Mii souleva une pile d'archives et les posa par terre pour libérer une chaise en face du Pope.

- Attention, il s'agit là de relevés inestimables sur notre consommation de charbon au XIXe siècle !
- Ne vous moquez pas de moi, répliqua la Saintia en contenant un sourire.
- D'accord, pardon.

Le Pope sourit à son tour et saisit le cordon qui lui permettait d'appeler ses domestiques :

- Je vais nous commander quelques trucs à grignoter. Peut-être pas des viennoiseries, vu l'heure, mais il y aura bien quelques restes de la veille. En ce qui concerne le thé, la bouilloire est à côté du registre nécrologique des décennies 1640 à 1670, dont il manque quelques années vers 1665, je ne sais pas pourquoi. Et les sachets sont quelque part à côté, peut-être sous les rapports d'incidents en désordre, je ne les ai pas encore triés.
- Quel bazar…
- Personne ne s'est intéressé au tri depuis un Chevalier du Verseau, en poste en 1914. Il devait s'ennuyer, alors il a passé quelques semaines à essayer de ranger un peu. Ensuite… disons que la situation internationale lui a donné d'autres priorités.
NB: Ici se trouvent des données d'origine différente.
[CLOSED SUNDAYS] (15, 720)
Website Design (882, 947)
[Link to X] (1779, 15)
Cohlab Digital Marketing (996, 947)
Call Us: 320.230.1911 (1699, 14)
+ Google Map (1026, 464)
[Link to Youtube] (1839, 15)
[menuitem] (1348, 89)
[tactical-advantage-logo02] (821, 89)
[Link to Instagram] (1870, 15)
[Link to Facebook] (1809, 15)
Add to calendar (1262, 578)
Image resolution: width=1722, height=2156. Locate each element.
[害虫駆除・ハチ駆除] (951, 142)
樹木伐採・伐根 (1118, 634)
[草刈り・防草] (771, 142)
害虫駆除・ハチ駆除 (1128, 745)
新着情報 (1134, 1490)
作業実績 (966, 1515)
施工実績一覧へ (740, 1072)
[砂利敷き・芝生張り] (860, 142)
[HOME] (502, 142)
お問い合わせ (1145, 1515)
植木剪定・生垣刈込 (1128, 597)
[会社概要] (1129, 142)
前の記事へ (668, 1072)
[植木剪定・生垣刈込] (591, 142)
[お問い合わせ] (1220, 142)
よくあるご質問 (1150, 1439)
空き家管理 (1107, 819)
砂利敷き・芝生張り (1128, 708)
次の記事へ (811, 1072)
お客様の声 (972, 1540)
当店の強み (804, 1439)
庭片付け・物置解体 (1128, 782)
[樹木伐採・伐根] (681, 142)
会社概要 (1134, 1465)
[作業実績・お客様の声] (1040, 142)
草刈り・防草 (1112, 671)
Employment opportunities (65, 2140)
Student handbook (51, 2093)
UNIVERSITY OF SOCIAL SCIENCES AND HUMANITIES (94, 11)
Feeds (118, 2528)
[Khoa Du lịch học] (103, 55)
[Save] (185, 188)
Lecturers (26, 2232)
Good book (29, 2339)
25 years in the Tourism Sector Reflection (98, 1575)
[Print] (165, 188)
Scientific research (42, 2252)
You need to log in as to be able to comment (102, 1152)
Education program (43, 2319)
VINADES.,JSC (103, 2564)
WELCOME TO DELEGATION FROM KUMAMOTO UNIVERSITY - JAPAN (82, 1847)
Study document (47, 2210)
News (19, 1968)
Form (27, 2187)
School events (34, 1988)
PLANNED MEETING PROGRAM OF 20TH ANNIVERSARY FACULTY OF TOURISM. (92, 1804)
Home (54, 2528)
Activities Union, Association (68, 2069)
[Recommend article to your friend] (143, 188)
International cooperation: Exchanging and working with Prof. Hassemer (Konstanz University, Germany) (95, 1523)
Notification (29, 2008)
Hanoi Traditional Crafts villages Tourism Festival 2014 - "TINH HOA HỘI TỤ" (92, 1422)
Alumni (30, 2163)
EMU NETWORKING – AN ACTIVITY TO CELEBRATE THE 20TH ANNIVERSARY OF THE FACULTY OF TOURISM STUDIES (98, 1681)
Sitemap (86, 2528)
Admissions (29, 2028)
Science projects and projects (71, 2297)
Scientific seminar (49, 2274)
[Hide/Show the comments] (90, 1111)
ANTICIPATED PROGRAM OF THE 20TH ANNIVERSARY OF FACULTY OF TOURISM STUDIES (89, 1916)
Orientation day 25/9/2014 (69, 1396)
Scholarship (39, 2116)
Mii hocha la tête. La porte s'ouvrit brièvement sur un serviteur aux traits fatigués. Shion s'excusa de l'avoir réveillé et demanda « n'importe quoi qui traîne dans les cuisines, tant que c'est sucré et mangeable. » Mais « par pitié, surtout pas de pains aux raisins. » L'homme se retira et la Saintia fit remarquer :

- J'aime bien les pains aux raisins, moi.
- On ne peut pas n'avoir que des qualités, rétorqua le Pope d'un ton définitif. Dohko aussi… commença-t-il avant de s'arrêter net.

Il fronça le nez, ses traits s'assombrirent. Soudainement, l'atmosphère s'alourdit. Mii grimaça. Elle avait trouvé le Pope étonnamment enjoué, en arrivant presque comme s'il allait mieux.

- Je vais bien, lâcha Shion.

La Saintia devint écarlate. Avait-il lu ses pensées ? On disait que les Atlantes…

- Ton expression en dit assez.

Le Pope eut un sourire vide :

- Bref, je vais mieux, un peu mieux. Depuis qu'Athéna est revenue, je suis moins à la dérive. Seulement parfois, je…

Il s'interrompit, inspira profondément, expira.

- Je dois juste éviter d'y penser.
- Je suis désolée.
- Ce n'est pas si grave d'aimer le pain aux raisins, tu sais ? sourit-il tristement. Je te pardonne, même si un tel manque de goût n'est pas très bon pour l'image de marque de notre institution.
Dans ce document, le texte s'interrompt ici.